Vitamin D is important for your baby’s development, too, because it can help strengthen their bones and teeth. Speak to your health care provider to find out how much vitamin D you should be taking. If you don’t live in a place with lots of sunlight or work inside for a lot of the day, you may have a deficiency and not know about it.
Calcium is another mineral that doesn’t necessarily drop when you’re pregnant, but your levels may already be low. It plays a really important role in supporting your developing baby’s skeleton and nervous and circulatory systems. Milk, cheese, and other dairy products are great sources of calcium. You can also get it from leafy greens and soy products.
Your body will only absorb around 500 mg of calcium at a time. So it’s good to either split your supplements up or eat high-calcium foods little and often. Speak to your health care provider about how much calcium you should be getting in your diet.
You may have heard of calcium and vitamin D before but not be totally sure what choline is. That’s completely normal, so let us explain. Choline is a nutrient similar to B vitamins and can be found in meat, fish, and multigrain. It’s important during pregnancy as it helps in the development of your baby’s brain and spinal cord. It’s estimated that less than 10% of pregnant women actually consume the correct amount of choline.

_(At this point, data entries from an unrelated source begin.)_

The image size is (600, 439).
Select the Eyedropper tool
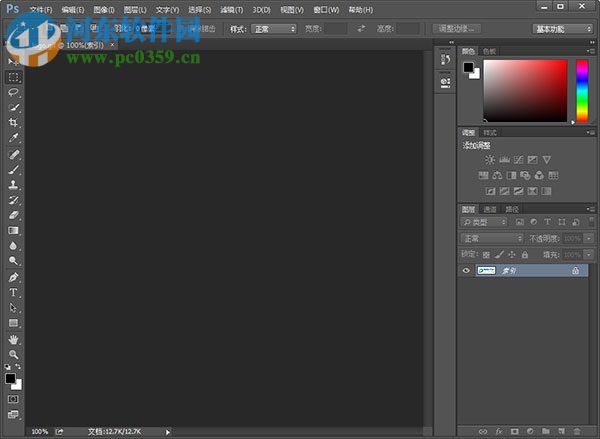click(14, 137)
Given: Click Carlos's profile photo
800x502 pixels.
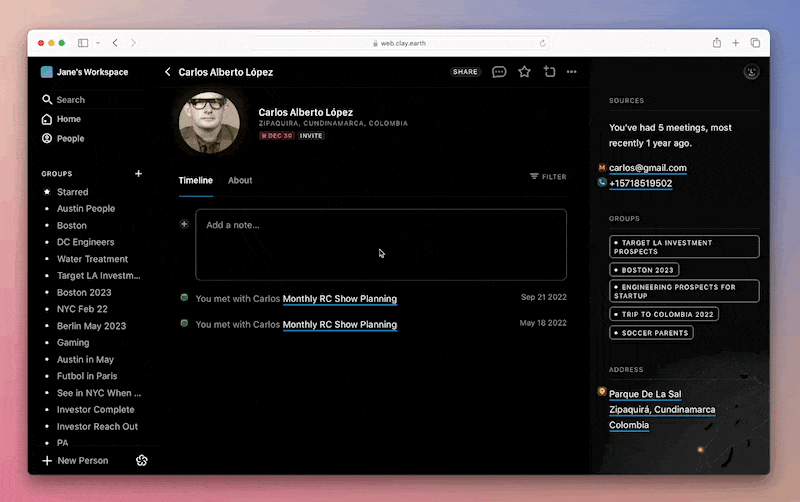Looking at the screenshot, I should click(x=209, y=124).
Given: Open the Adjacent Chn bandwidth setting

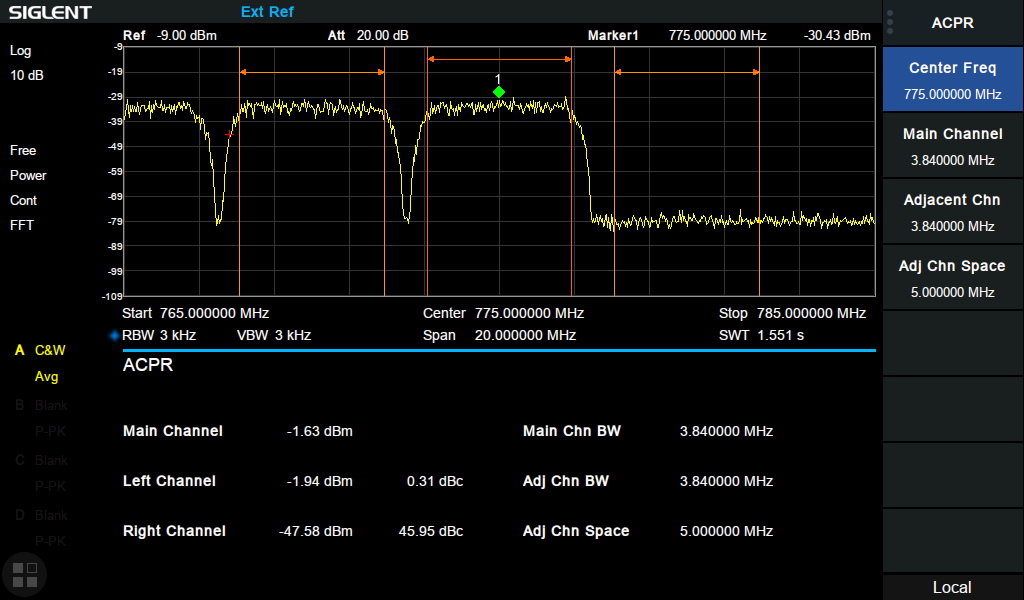Looking at the screenshot, I should [952, 212].
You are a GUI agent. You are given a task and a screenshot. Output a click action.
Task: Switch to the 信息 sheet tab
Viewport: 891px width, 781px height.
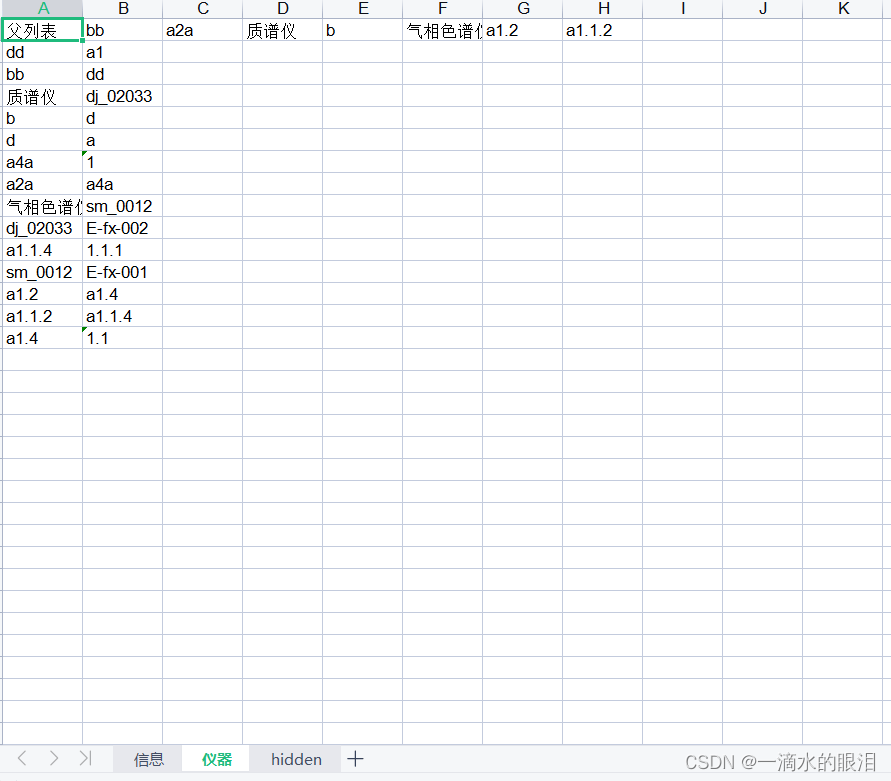[x=149, y=760]
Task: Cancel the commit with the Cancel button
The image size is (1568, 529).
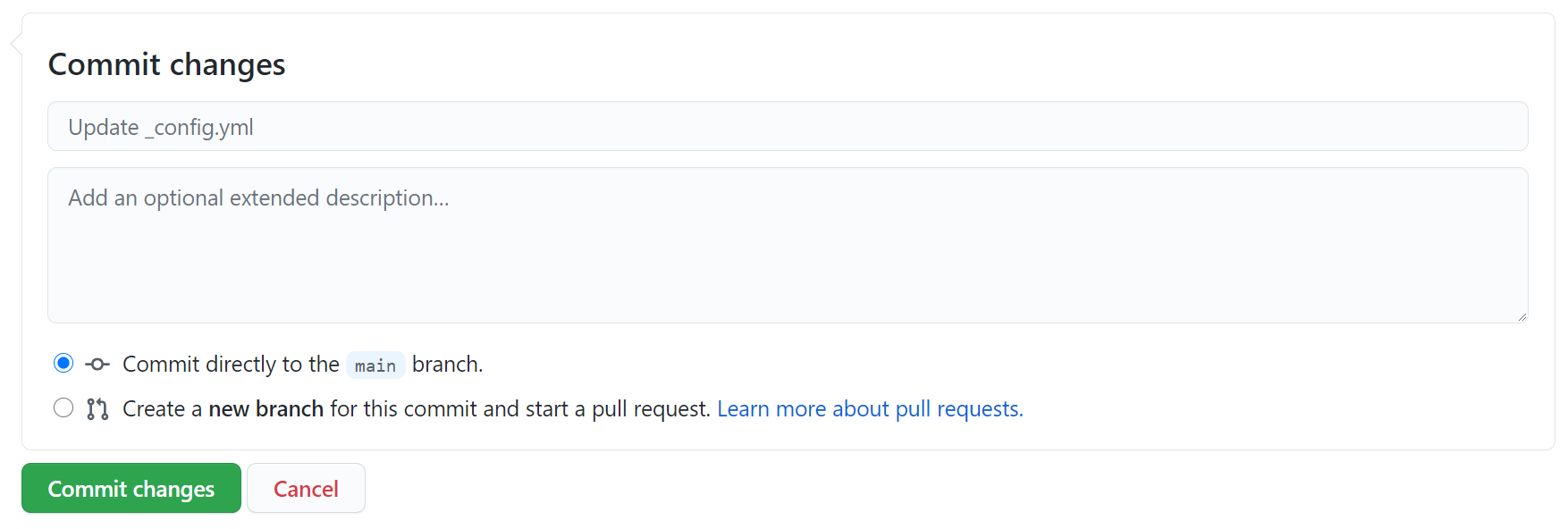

As a general rule, as soon as you know you want to have a baby or you might be pregnant, it’s good to start taking “If the pregnancy is planned, it is ideal to start about three cycles (or months) before you are pregnant,” says Dr. Flanagan. This ensures the crucial nutrients are well stocked in the system prior to starting a pregnancy.
Of course, this isn’t always the case, and you might not have been trying to get pregnant when you conceived. This is totally fine, and starting to take prenatal vitamins and other supplements as soon as you find out you’re pregnant will also help you, says Flanagan.
Your body changes in so many ways during pregnancy, and it may not feel like the best time to start introducing new things into your diet. If you’re at all confused or worried about the prenatal vitamins that you’ve been advised to take, then lean on your health care provider for support and information.
“Generally, prenatal vitamins are well tolerated,” says Talbert. “However, some women do experience nausea and or constipation.”
If you’re struggling to take your prenatal supplements, then you can try having them with a meal or right before going to bed to avoid any sickness. If you don’t like taking tablets, you might also want to try gummy supplements. However, Talbert highlights that you should double-check they contain the right amount of nutrients before purchasing them.
Dr. Flanagan recommends drinking more water while you take prenatal vitamins and other supplements and, if your medical professional recommends it, try a daily stool softener. This may ease any constipation you have.
Even if you never take any prenatal vitamins or other supplements, says Flanagan, “statistically speaking, the pregnancy is likely to be unaffected, and no adverse outcomes would occur.” However, health care providers recommend that you do so as it’s a really easy way to boost nutrients quickly for both you and your growing baby.
Prenatal supplements can be taken to boost the nutrients you need when you’re trying to conceive and during pregnancy. They shouldn’t be used as a substitute for a healthy diet but may help you feel more energized and give your baby everything they need to develop.
It’s important to remember that you should stick to the recommended dosage. “If the prenatal vitamins are taken as directed, no one will take too many,” says Dr. Flanagan.
Of course, you want to make sure that you’re talking to your health care provider continuously about what stage in your pregnancy you’re at and what your needs might be, so you can ensure you’re taking the prenatal vitamins that are right for you.